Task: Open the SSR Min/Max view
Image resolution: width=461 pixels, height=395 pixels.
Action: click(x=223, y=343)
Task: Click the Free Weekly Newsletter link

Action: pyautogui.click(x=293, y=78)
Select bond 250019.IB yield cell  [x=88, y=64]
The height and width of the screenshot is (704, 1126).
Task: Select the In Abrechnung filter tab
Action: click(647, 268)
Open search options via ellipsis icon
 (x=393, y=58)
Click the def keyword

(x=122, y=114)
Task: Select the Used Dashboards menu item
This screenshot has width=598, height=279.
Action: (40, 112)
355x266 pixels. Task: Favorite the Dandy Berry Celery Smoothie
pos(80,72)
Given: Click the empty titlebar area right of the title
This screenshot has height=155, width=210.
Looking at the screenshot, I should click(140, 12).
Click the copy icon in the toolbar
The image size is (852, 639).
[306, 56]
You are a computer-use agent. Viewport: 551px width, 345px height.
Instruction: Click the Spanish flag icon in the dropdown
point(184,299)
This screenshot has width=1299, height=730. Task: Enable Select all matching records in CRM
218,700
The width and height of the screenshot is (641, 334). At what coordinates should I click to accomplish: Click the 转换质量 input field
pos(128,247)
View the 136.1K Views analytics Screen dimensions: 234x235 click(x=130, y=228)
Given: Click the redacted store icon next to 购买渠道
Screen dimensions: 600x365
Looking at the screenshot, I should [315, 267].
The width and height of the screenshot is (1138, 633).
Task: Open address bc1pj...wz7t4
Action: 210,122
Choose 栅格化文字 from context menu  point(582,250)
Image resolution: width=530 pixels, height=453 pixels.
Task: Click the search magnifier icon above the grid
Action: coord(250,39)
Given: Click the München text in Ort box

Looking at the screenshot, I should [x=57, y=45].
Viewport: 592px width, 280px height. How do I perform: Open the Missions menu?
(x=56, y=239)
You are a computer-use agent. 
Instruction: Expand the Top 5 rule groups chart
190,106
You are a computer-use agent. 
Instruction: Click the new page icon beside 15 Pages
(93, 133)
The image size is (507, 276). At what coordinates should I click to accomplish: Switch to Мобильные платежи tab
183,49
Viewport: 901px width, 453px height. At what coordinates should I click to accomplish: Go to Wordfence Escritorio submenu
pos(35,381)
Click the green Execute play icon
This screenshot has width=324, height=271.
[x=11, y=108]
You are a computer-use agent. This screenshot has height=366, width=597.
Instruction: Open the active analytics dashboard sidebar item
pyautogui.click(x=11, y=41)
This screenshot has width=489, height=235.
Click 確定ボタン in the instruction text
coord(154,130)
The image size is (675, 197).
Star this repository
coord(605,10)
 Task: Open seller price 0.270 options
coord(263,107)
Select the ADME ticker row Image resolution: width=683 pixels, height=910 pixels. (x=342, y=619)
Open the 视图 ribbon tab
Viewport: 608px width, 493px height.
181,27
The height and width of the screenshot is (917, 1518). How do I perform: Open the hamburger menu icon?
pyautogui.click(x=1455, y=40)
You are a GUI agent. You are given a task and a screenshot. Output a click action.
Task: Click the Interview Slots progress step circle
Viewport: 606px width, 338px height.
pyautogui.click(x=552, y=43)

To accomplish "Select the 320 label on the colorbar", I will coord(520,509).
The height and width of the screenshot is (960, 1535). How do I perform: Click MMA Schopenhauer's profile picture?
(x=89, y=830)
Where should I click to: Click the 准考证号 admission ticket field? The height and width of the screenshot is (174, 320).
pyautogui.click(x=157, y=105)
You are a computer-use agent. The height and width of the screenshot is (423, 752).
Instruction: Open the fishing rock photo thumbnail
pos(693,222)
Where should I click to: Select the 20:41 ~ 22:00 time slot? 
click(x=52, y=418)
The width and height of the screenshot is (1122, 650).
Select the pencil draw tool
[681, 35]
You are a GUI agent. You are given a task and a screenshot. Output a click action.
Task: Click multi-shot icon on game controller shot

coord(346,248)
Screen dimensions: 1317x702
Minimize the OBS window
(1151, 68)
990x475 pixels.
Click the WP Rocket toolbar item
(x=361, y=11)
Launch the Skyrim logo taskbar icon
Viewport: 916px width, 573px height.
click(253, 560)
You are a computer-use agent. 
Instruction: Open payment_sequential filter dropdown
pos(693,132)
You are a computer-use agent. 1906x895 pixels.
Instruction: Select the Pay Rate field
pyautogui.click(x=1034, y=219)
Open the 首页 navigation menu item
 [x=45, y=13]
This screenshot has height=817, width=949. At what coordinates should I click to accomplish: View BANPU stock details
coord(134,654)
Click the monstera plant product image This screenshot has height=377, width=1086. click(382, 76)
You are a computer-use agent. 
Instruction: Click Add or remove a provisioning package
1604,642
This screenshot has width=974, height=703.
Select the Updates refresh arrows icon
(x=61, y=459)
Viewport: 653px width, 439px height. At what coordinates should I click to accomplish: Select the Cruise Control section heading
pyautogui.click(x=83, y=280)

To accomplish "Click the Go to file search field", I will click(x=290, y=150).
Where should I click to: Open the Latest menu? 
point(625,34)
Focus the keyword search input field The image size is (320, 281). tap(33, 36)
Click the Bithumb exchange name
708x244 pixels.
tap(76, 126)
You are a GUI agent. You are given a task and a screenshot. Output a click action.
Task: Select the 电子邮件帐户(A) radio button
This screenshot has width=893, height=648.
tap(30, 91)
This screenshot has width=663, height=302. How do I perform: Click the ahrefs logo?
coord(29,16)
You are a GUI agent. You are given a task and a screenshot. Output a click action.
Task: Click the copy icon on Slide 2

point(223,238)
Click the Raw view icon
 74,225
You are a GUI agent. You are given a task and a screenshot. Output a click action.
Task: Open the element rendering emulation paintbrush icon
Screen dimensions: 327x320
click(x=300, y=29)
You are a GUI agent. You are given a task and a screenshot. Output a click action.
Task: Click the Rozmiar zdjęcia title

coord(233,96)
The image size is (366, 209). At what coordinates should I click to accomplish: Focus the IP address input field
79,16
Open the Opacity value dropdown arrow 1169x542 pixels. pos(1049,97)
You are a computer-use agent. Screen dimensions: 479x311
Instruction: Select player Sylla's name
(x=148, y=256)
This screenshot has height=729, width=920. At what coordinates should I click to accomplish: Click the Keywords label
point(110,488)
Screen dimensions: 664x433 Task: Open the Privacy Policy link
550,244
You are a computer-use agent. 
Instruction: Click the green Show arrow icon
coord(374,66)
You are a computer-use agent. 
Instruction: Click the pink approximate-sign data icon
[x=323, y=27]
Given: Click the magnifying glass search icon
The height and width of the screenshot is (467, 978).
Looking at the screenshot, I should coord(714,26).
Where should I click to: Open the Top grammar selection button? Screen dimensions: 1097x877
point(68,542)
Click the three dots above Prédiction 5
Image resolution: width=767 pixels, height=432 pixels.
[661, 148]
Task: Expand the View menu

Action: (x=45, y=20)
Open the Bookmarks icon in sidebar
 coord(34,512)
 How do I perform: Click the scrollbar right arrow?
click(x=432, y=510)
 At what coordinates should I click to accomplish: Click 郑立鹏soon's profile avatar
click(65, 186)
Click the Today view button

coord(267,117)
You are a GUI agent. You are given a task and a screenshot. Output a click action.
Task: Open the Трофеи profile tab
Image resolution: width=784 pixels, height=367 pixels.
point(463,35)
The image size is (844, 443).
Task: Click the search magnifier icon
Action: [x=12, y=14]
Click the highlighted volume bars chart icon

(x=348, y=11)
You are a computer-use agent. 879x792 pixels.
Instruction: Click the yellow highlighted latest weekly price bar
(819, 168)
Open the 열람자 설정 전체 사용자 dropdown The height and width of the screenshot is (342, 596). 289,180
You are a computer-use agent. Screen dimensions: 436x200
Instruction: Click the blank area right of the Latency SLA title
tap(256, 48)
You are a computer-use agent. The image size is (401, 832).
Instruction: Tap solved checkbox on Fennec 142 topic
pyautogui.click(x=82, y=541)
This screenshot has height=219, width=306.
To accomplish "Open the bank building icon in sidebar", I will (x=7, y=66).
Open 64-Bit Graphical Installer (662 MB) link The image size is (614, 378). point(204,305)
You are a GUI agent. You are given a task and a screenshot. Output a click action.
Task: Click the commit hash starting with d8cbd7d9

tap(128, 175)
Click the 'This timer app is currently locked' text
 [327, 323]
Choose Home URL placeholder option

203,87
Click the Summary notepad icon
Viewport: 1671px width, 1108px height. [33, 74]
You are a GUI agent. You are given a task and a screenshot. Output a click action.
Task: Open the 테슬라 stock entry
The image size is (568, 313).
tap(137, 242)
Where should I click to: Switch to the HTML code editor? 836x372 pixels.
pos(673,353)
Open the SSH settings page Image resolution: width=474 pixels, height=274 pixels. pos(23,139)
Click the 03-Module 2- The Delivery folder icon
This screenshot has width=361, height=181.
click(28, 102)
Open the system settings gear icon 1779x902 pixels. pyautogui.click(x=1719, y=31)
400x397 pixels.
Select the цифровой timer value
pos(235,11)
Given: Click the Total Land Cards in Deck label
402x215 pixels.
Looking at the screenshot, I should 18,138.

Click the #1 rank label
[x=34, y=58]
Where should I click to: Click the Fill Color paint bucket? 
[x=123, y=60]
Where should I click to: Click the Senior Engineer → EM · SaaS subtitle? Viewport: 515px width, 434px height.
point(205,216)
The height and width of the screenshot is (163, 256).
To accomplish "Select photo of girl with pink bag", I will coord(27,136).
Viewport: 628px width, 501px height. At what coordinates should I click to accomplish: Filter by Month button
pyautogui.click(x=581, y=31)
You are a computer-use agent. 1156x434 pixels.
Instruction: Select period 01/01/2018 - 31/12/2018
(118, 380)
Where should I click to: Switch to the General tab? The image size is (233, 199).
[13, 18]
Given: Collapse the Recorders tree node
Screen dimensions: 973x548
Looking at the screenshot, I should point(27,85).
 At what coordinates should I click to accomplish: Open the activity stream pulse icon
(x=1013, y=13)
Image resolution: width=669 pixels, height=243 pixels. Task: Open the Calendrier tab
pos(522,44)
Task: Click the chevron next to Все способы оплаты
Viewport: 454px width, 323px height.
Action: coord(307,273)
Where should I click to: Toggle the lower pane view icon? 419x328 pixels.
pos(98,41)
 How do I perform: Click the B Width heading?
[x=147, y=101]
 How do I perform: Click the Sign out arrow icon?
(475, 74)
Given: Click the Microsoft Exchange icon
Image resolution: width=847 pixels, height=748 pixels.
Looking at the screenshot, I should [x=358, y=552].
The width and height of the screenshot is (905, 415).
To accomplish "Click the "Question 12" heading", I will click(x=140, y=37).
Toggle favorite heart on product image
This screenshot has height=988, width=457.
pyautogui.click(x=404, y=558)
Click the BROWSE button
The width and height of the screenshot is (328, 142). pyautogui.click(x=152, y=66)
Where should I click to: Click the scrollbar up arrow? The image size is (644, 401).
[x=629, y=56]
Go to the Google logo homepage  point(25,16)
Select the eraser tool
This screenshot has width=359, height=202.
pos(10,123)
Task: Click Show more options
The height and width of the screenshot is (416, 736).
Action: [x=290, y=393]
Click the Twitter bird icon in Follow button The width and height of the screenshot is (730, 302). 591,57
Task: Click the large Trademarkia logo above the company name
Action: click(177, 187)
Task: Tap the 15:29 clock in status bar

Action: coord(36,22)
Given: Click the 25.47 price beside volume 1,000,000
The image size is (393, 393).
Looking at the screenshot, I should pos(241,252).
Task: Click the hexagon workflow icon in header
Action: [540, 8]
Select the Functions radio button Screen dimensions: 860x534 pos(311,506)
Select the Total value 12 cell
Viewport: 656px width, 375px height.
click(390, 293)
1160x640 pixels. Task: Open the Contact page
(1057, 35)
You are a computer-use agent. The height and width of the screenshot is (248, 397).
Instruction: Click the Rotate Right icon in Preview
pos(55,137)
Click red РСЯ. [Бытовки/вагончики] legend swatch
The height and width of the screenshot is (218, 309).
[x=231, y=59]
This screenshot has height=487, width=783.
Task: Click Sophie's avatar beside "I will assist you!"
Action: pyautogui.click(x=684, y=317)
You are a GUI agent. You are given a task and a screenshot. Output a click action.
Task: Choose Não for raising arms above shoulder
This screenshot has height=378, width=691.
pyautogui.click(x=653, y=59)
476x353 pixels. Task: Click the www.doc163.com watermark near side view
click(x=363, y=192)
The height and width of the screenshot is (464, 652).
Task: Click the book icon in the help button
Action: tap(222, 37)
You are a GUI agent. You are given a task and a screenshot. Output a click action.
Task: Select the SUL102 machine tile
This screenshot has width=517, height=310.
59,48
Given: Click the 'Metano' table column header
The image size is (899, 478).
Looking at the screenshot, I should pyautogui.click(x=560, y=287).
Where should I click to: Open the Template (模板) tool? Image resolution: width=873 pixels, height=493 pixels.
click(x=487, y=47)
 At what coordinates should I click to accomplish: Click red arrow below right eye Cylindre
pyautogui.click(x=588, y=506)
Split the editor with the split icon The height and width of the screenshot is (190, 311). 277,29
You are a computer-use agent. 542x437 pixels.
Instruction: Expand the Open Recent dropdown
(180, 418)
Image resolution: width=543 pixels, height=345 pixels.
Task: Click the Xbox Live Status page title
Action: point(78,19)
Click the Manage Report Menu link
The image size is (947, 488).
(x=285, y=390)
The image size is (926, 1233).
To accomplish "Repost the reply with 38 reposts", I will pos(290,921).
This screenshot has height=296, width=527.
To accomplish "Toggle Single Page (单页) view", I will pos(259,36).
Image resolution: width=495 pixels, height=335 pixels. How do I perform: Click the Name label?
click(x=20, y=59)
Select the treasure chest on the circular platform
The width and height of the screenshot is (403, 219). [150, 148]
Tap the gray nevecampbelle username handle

|---|

» **PROBLEM TO SOLVE**: Show all lines above holding the word "settings".

» **RESPONSE TO THE TASK**:
Open the SSH settings page Image resolution: width=474 pixels, height=274 pixels. pos(23,139)
Open the system settings gear icon 1779x902 pixels. pyautogui.click(x=1719, y=31)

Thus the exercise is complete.